• Document excerpt:

I’ve been hearing a lot on AF about Joe the Plumber who makes six figures and has zero education beyond high school.
Apparently, being a six-figure-earning plumber is so easy, it has a zero percent attrition rate.
Can anybody please tell me where we got this six-figure salary for plumbers? And the zero percent attrition rate?
(When you state salary figures, please do not take the average wage for NYC and SF. There are lots of places in the US that have lower salaries and COL than those two places.)
The six figure plumber doesn’t work for someone else. Though here they do, you can make $150+ in oil and gas mechanical trades (plumbing is the ticket). Greenie, when your sink clogs and you need to piss in the night like you do, and you call Joe Plumber who charges you $400 for the 2am emergency call, who do you think gets that cash? The apprentice gets paid $25/HR on salary. The master plumber is taking in hundreds and hundreds every single service call. That’s why I say folks with half a brain can kill it there as they can dominate a business which is mostly guys working hourly for their beer and blow.
The median plumber makes $51k and the median PM (realizing there’s like three people max on this entire forum who are PM’s) makes $121k.
The median plumber never went to college and lives in a rural area.
Essentially all PM’s live in urban areas with college and MBA debt and take 5+ years (beyond opportunity cost of time spent in school) .
Does even the median plumber win on NPV? The fact that it’s even close given the caliber of difference, intelligence and work ethic between the two should tell you anyone who goes the top 10 route should be able to quickly organize and dominate a business in that field.
This, when most of the industry is disorganized and not ambitious, it’s not hard to quickly become an employer.
I actually just remembered my Dad’s business partner’s son, a guy I grew up with. He’s now a home builder with a lot of subcontractors beneath him. Went out and started doing flooring in 2009 (area was sheltered from much of the bust) and gradually had everyone working for him. I talked to him and he said similar things, basically he was just more motivated and reliable.
Another thing to consider with plumbing (or electrical or HVAC) is that there are barriers to entry. While me and BS could go launch GeoSwan Flooring Corp tomorrow, we can’t go start BlackGeo plumbing. Why? Because you need to be a licensed master plumber to pull permits in any jurisdiction I know of. So the pool is even smaller at the top, it’s the guys with business sense that apprenticed for peanuts for 4 years that have the opportunity to run the show.
So the apprentice (a.k.a. the guy who graduated from high school yesterday and has never had a job a day in his life) is making $25 x 2080 = $52,000 per year?
Edit - The median salary is $52k, and the median plumber lives in a rural area. So, the rural plumbers are making $52k. How much do plumbers in NYC and SF make?

• Given problem A:
Answer these questions from the plumber-salary thread:
(i) What median salary does the thread give for a PM?
(ii) How much per hour does the apprentice get paid on salary?
(iii) In what year did the home builder start doing flooring?
The entries that come next bear no relation to the plumber-salary thread.

(Dataset excerpt)
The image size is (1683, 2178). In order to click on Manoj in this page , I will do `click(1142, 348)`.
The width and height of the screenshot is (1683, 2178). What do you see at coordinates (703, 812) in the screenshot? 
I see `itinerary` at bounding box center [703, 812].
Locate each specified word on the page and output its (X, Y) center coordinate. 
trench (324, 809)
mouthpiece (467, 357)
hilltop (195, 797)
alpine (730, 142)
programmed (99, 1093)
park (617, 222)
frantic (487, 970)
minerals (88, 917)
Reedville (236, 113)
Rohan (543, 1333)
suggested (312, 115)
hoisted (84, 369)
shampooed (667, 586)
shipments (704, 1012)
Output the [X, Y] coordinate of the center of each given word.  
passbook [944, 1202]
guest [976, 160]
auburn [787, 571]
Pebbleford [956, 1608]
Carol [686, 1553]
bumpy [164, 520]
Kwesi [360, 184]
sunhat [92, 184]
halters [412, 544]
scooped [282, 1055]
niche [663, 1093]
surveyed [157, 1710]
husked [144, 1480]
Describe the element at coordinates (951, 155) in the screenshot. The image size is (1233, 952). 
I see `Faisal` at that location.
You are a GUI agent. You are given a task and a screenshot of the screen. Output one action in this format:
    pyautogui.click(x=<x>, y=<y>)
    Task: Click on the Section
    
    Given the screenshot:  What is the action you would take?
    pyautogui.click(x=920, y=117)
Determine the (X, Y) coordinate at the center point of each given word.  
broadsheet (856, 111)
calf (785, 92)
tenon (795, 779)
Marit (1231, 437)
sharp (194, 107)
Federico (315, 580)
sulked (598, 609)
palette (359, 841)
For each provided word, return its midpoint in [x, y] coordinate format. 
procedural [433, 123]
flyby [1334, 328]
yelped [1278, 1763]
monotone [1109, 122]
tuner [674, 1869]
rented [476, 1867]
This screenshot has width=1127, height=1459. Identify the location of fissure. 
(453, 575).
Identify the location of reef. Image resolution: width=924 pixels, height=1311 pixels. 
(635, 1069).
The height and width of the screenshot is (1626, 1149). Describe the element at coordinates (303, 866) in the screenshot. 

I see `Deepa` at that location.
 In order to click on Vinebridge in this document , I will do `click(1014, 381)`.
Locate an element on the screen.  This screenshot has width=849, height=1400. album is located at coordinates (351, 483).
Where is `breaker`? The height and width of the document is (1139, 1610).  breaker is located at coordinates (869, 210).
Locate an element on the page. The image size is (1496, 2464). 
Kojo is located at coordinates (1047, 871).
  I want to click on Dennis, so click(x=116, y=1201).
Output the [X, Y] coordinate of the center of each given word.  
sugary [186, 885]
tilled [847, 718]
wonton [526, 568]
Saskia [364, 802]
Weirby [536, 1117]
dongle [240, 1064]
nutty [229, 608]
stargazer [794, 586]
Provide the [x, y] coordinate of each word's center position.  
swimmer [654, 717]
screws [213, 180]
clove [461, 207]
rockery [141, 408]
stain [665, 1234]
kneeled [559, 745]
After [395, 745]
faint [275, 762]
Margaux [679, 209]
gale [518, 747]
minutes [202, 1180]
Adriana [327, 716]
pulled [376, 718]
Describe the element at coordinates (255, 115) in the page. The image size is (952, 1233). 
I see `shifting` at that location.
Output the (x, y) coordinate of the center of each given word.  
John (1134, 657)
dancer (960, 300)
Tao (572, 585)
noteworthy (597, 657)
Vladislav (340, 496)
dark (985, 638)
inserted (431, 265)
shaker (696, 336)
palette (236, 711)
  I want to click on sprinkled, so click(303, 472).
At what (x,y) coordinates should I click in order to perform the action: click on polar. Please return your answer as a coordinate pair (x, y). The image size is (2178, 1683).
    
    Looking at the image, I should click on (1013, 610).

• Given problem B: Return the entries from the line with "wonton [526, 568]" to the line with "pulled [376, 718]", both lines included, unchanged.

• Problem solution A:
(i) $121k
(ii) $25/HR
(iii) 2009

• Problem solution B:
wonton [526, 568]
Saskia [364, 802]
Weirby [536, 1117]
dongle [240, 1064]
nutty [229, 608]
stargazer [794, 586]
Provide the [x, y] coordinate of each word's center position.  
swimmer [654, 717]
screws [213, 180]
clove [461, 207]
rockery [141, 408]
stain [665, 1234]
kneeled [559, 745]
After [395, 745]
faint [275, 762]
Margaux [679, 209]
gale [518, 747]
minutes [202, 1180]
Adriana [327, 716]
pulled [376, 718]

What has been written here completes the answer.